Slob wil vasthouden aan Onderwijscoöperatie en lerarenregister

Nieuws | door Frans van Heest
30 maart 2018 | In de Kamer lijkt er een meerderheid te ontstaan om het bestuur van de Onderwijscoöperatie naar huis te sturen. De minister voor onderwijs verzet zich hiertegen. Hij gaat er niet over en wil zich vooral concentreren om van het lerarenregister een succes te maken.

Arie Slob committeert zich aan het regeerakkoord om een succes te maken van het lerarenregister. Slob geeft bovendien aan dat hij niet gaat over de samenstelling van het bestuur van een private organisatie, zoals de Onderwijscoöperatie (OC). D66 en CDA hadden de minister gevraagd om het bestuur van de (OC), dat voornamelijk bestaat uit vakbondsbestuurders, te vervangen door leraren. De inzet van Slob om van het register een succes te maken zal er niet gemakkelijker op worden. Inmiddels hebben 80 onderwijsbestuurders een nieuw manifest ondertekent ‘stop dit lerarenregister.’

Donderdagavond was het afsluitende debat in de plenaire zaal van de Tweede Kamer over leraren. Hier konden moties ingediend naar aanleiding van de eerdere overleggen met de twee ministers van onderwijs. Voor veel partijen moet dit, net als de als de twee eerdere overleggen, een teleurstellend debat zijn geweest. Veel moties die werden ingediend werden ontraden door beide ministers.

Het meest prangende onderwerp was de toekomst van de Onderwijscoöperatie: de vereniging die tot voor kort belast was met de taak om het lerarenregister tot een succes te maken. Na jarenlange kritiek op een professionaliseringsinstrument voor leraren heeft de Onderwijscoöperatie deze week de opdracht voor het lerarenregister teruggegeven aan minister Slob.
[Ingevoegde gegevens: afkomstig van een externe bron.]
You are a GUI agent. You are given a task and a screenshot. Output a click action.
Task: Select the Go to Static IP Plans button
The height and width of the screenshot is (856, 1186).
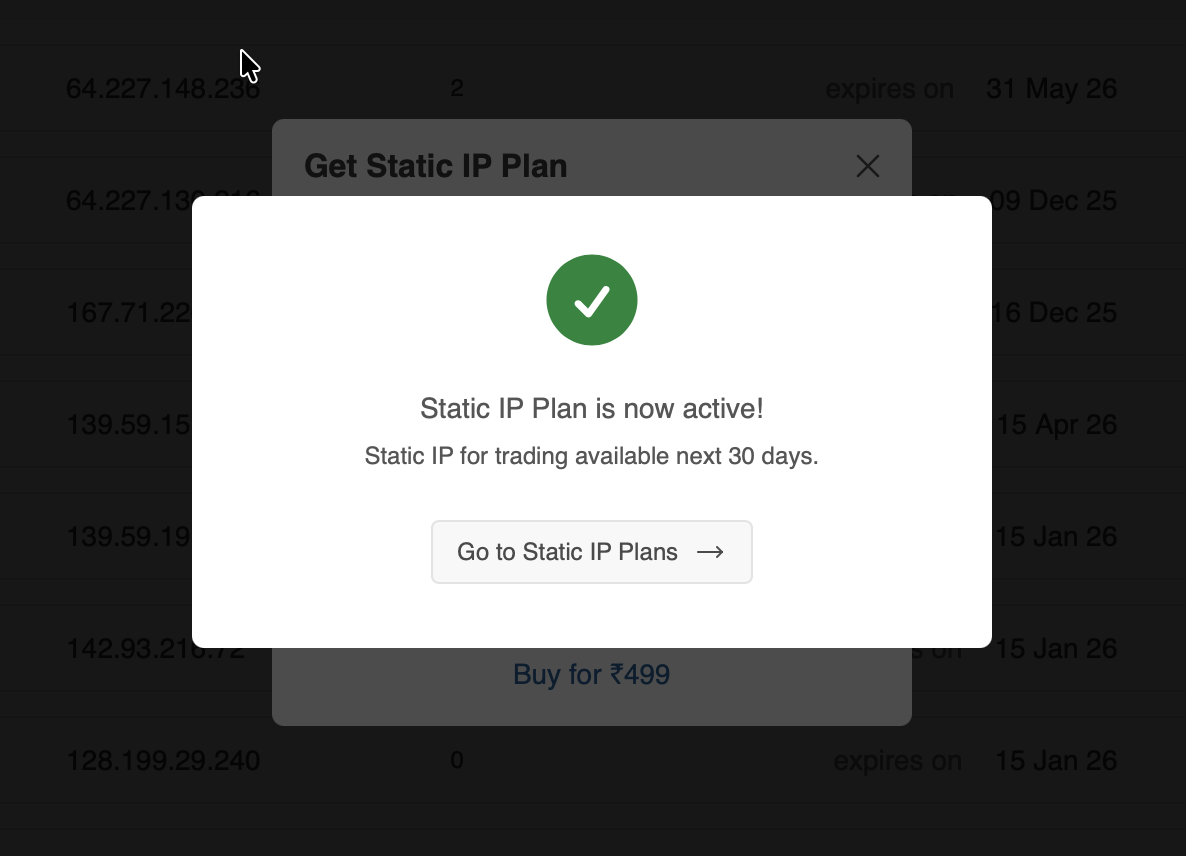click(x=591, y=551)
De OC wil zich alleen nog concentreren op het organiseren van docentenprijzen en het faciliteren van docenten in hun professionalisering. Voor de Kamerleden Paul van Meenen (D66) en Michel Rog (CDA) was dit aanleiding om een motie in te dienen. Die de minister verzocht om het bestuur van de OC te vervangen voor een interim-bestuur van alleen maar leraren. Momenteel zitten daar afgevaardigden in van verschillende onderwijsvakbonden.

Onderwijscoöperatie zal nooit van de leraren zijn

In de motie van D66 en CDA stond dat het van groot belang is voor het Nederlandse onderwijs dat leraren zich organiseren in een zelfbewuste, professionele beroepsgroep. En dat de Onderwijscoöperatie hierin niet geslaagd is, “en nimmer het noodzakelijke draagvlak en het vertrouwen van leraren heeft verworven. En dat door de bestuurlijke constructie de Onderwijscoöperatie nooit van, voor en door de leraren zal zijn.”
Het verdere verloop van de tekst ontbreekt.